Friday, May 11, 2007

Tenure for Law Profs?

Brian Tamanaha’s post questioning the utility of tenure over on Balkinization has drawn a number of interesting comments. As one would expect, some people agree and some do not. One even argues that tenure must be working because there are so few attacks on professors. This is a little like arguing that the moon must be working because there are so few attacks on earth from Martians.

I wonder if a general tenure discussion can be applied to law professors. What does tenure do to increase the quality and quantity of what law professors do for the benefit of students and other stakeholders? That is the question, isn’t it? My hunch is, not much. This is not to say I think it should be abolished. As I have written elsewhere, despite the decrease in scholarship for post tenure professors and massive recycling, I favor meaningful post-tenure reviews but not the elimination of tenure.

Tenure and law professors? Think about it. I doubt there is a more conservative group of faculty on any campus that those found at a law school. Their own shadows give them nightmares. Just look at the rules most live by:
1. Do not be involved in controversy – any controversy.
2. Do not write anything down you would not want to see on the front page of the NYT (the NYTs rule).
3. Wait for someone else to voice your concerns.
4. Find out which way the wind is blowing before saying anything.
5. Observe the tenets of facial collegiality.
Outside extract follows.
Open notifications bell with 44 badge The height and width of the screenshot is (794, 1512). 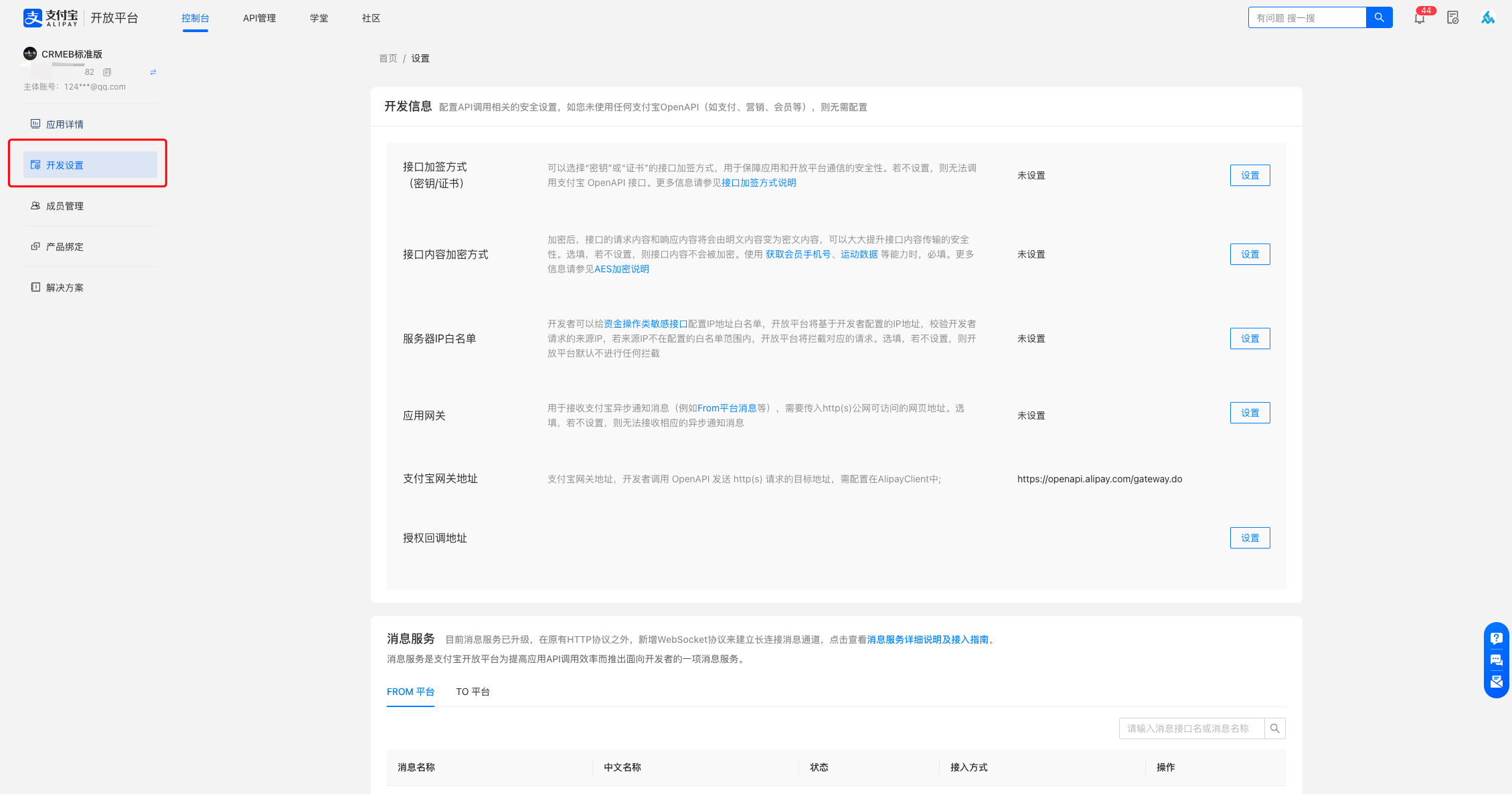click(1419, 18)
(Actually, I guess most deans live by these rules as well).

To be sure, many law professors get their kicks thinking they are “out there” but very few risks are ever taken.

I am pretty sure one can live this life without the benefit of tenure. So, if tenure for law professors is not about protecting their academic freedom, (What good is freedom if you waste it.) what does it do? The best thing it does is protect them from each other and this is no small thing. Internal attacks are very rarely based on the quality of one’s teaching or research.

The downside of tenure is that it:
1) Keep positions from becoming available to others (opportunity cost).
2) Protects those whose hearts are really not in it and, thus, make minimal efforts.
3) Allows the continuation of self-referential research and teaching without regard for whether students or stakeholders ultimately benefit. It is not too much of a stretch to say that tenure for law professors protects a great deal of self-psychotherapy.

I am not sure how this balances out but I wonder if this would work:

1. To get tenure you must say something controversial about law that draws outside attention or at least irritates one-third of the faculty. Keep your head down, say nothing, play both sides, and you are out.

2. Tenured is revoked for any faculty member who has no enemies on the faculty and has not drawn criticism from outside the law school.